Вскоре после того, как герцог заиграл, вышла невидимая фигура, стала рядом и слушала его; хрупкий человек, одетый по моде 1840-х; тень не кого иного, как Фредерика Шопена. Чуть позже у него за спиной появилась властная и отчасти мужеподобная женщина и стала на страже, будто готовая поймать его, если он упадет. Он все ниже склонял голову, со все более иступленным экстазом смотрел вверх, как того требовал его Marche Funebre.[65] Многие слушатели, как и скорбные видения, склоняли голову или смотрели ввысь. Только сам исполнитель играл, не опуская головы, и на лице его были радость и умиротворение. Он исполнял печальные пассажи с благородной чуткостью, но не переставая при этом ослепительно улыбаться.
Зулейка отвечала ему улыбкой столь же радостной. Она не знала, что он играл, но предположила, что он обращается к ней и что музыка имеет какое-то касательство к его скорой смерти. Она была из тех, кто говорит «я вообще-то ничего не понимаю в музыке, но что мне нравится, то мне нравится». И ей сейчас нравилось; она отбивала такт веером. Герцог ей сейчас казался очень красивым. Она им гордилась. Удивительно, что вчера в это же время она была в него влюблена до безумия! И удивительно, что завтра в это же время он будет мертв! Она была страшно довольна, что спасла его сегодня. Завтра! Она вспомнила, что он говорил про знамение в Тэнкертоне, этом величественном поместье: «Накануне смерти герцога Дорсетского прилетают две черные совы и усаживаются на крепостные стены. Всю ночь они ухают. На рассвете они улетают, никто не знает, куда». Возможно, подумала она, эти птицы сидят на крепостных стенах прямо сейчас.

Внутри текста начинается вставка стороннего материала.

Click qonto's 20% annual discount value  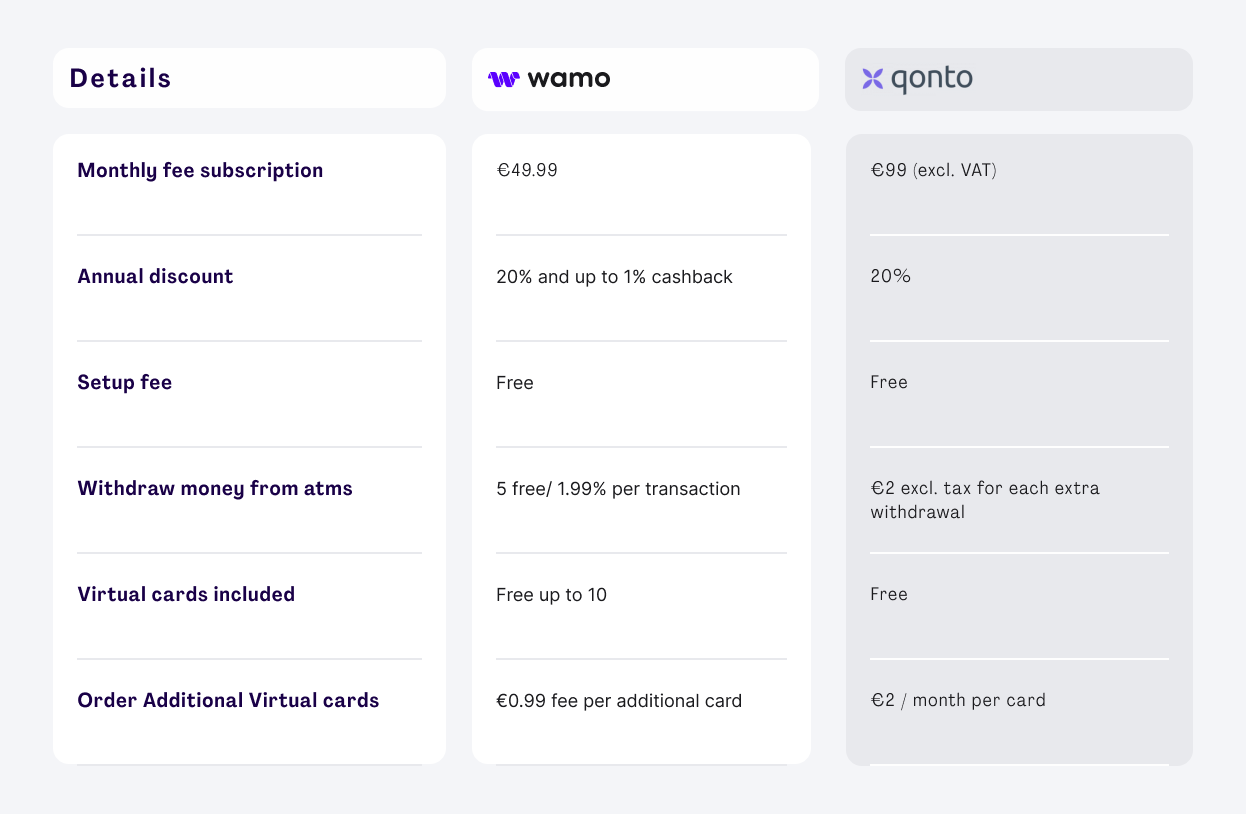click(x=890, y=276)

Музыка смолкла. Последовала тишина, в которой резко и заметно прозвучали Зулейкины аплодисменты. Не то с Шопеном. Он сам и крайнее его возбуждение заметны были только ему самому и его спутнице.
— Plus fin que Pachmann![66] — твердил он, безумно махая руками и пританцовывая.
— Tu auras une migraine affreuse. Rentrons, petit coeur![67] — тихо, но твердо сказала Жорж Санд.
— Laisse-moi le saluer![68] — сопротивляясь ее объятиям, воскликнул композитор.
— Demain soir, oui. Il sera parmi nous, — сказала писательница, уводя его за собой. — Moi aussi, — добавила она про себя, — je me promets un beau plaisir en faisant la connaissance de ce jeune homme.[69]